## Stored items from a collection
*****

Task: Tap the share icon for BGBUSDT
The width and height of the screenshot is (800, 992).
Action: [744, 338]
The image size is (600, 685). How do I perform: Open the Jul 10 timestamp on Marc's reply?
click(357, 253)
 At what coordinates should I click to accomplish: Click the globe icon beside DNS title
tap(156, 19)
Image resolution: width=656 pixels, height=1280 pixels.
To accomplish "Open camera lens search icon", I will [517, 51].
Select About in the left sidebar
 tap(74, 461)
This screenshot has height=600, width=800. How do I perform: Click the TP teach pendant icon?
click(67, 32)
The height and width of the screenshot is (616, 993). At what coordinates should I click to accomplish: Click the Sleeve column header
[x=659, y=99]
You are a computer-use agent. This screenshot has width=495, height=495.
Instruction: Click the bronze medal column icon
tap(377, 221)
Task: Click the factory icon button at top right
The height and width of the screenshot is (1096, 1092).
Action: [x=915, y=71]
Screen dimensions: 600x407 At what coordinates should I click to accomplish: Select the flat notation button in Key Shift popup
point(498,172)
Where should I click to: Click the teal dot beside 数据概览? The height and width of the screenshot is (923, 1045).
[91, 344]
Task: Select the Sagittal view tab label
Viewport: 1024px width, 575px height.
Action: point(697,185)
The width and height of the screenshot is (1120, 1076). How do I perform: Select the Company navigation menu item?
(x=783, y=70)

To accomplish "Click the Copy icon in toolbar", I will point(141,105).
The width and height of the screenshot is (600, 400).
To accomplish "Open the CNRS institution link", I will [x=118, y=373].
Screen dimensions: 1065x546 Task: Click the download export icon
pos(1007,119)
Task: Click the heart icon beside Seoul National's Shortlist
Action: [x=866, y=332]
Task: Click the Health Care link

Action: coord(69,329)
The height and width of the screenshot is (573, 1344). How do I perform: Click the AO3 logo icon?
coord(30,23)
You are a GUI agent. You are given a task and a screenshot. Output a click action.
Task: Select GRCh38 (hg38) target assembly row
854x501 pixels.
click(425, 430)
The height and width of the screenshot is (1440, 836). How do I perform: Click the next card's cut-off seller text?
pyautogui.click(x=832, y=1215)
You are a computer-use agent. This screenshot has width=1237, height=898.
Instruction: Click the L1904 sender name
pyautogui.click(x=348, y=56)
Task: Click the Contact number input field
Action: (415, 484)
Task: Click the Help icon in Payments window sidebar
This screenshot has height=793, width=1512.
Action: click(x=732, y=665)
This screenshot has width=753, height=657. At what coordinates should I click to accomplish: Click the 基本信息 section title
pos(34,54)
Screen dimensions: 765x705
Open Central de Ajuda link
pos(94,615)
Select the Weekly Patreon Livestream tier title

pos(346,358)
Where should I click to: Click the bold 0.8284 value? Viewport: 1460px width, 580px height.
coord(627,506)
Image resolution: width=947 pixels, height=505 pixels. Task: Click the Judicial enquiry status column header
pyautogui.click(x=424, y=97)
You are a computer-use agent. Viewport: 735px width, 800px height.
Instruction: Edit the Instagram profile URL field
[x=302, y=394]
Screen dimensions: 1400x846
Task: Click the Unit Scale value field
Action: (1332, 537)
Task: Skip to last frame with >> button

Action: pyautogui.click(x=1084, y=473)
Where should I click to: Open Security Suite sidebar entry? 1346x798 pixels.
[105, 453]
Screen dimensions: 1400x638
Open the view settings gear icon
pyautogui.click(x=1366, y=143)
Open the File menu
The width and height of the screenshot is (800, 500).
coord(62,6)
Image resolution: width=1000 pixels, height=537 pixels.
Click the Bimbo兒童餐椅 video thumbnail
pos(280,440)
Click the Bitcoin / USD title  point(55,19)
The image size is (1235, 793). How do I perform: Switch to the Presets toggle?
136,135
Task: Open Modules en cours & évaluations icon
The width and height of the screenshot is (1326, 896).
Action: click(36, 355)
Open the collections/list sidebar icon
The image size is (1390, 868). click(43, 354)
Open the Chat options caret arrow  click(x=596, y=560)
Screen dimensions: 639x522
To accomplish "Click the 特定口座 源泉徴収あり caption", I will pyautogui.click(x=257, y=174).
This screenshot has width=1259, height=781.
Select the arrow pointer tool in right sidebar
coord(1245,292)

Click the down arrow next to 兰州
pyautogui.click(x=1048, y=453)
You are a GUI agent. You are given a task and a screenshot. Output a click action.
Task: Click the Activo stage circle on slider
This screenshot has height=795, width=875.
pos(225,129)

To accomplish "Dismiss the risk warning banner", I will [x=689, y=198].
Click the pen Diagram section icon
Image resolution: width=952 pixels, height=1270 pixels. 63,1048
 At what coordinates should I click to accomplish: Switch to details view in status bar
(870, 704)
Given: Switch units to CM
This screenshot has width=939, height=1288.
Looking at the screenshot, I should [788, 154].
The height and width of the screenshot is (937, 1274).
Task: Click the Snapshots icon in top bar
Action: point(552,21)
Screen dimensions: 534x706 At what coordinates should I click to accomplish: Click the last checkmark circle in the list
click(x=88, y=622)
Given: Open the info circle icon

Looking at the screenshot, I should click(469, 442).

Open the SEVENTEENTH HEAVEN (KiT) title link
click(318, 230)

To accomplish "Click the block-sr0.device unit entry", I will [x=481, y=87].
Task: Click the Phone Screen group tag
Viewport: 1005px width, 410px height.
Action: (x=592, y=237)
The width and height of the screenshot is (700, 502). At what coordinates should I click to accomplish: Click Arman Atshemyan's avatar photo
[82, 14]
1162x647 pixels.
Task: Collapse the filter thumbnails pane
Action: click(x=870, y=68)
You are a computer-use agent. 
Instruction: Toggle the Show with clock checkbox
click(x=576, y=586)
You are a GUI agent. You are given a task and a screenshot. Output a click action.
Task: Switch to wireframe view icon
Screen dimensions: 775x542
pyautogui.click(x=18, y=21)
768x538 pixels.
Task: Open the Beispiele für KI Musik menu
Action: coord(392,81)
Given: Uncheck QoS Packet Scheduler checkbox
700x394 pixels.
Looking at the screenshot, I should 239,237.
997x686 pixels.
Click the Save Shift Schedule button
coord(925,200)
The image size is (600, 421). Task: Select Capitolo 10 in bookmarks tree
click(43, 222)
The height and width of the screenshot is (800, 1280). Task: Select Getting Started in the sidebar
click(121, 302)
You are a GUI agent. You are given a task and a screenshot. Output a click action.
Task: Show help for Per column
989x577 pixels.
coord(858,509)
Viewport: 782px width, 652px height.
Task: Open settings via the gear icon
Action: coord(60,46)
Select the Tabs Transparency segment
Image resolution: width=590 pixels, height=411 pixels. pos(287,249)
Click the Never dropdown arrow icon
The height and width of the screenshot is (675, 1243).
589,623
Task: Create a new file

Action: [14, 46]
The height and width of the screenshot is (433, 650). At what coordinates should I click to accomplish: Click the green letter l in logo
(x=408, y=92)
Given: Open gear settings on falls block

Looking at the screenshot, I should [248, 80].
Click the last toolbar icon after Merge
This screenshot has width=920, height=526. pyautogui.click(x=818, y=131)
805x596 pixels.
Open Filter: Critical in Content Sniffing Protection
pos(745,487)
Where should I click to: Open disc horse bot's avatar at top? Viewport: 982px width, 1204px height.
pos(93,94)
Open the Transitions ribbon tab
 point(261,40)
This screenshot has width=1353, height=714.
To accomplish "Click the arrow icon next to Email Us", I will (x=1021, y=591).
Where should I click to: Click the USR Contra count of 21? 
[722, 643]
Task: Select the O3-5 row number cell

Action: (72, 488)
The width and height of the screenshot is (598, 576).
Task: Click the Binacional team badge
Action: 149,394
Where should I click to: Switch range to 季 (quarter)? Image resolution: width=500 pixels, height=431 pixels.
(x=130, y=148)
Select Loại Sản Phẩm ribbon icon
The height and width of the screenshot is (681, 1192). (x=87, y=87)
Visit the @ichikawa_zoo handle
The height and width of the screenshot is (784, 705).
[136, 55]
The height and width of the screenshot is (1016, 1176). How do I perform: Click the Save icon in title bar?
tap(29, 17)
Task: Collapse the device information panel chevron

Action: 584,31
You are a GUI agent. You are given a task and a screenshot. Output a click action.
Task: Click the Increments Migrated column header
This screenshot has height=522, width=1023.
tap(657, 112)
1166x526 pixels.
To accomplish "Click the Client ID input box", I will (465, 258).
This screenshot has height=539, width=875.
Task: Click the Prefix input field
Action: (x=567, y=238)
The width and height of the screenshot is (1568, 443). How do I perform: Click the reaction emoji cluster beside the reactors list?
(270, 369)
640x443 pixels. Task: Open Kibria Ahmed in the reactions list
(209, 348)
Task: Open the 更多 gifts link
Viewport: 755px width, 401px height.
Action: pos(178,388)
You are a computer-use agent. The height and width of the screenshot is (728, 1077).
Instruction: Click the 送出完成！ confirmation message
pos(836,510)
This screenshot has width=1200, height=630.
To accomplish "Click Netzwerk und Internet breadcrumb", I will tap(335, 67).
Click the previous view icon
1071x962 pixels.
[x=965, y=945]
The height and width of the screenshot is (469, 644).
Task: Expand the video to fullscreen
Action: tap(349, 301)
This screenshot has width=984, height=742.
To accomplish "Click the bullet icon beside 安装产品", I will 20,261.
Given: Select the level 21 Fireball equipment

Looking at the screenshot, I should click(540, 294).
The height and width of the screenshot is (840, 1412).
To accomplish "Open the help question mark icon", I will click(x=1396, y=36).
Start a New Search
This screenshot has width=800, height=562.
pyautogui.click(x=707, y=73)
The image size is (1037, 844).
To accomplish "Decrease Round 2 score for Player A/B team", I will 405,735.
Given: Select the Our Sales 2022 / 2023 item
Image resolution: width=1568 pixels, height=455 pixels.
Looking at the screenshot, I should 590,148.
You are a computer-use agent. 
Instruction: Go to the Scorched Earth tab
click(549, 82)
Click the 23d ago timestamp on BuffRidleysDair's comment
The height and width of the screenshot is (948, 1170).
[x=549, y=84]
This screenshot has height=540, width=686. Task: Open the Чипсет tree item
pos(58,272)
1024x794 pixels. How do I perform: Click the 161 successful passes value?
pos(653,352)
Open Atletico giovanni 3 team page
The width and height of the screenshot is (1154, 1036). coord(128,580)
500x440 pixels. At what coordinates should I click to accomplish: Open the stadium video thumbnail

*****

## TASK DETAILS
Please return the span of lines above that opens with the one containing "Instruction: Go to the Scorched Earth tab" and closes with the final line, both included, exactly as written and nothing more.

## OUTPUT FOR THIS EXERCISE
Instruction: Go to the Scorched Earth tab
click(549, 82)
Click the 23d ago timestamp on BuffRidleysDair's comment
The height and width of the screenshot is (948, 1170).
[x=549, y=84]
This screenshot has height=540, width=686. Task: Open the Чипсет tree item
pos(58,272)
1024x794 pixels. How do I perform: Click the 161 successful passes value?
pos(653,352)
Open Atletico giovanni 3 team page
The width and height of the screenshot is (1154, 1036). coord(128,580)
500x440 pixels. At what coordinates should I click to accomplish: Open the stadium video thumbnail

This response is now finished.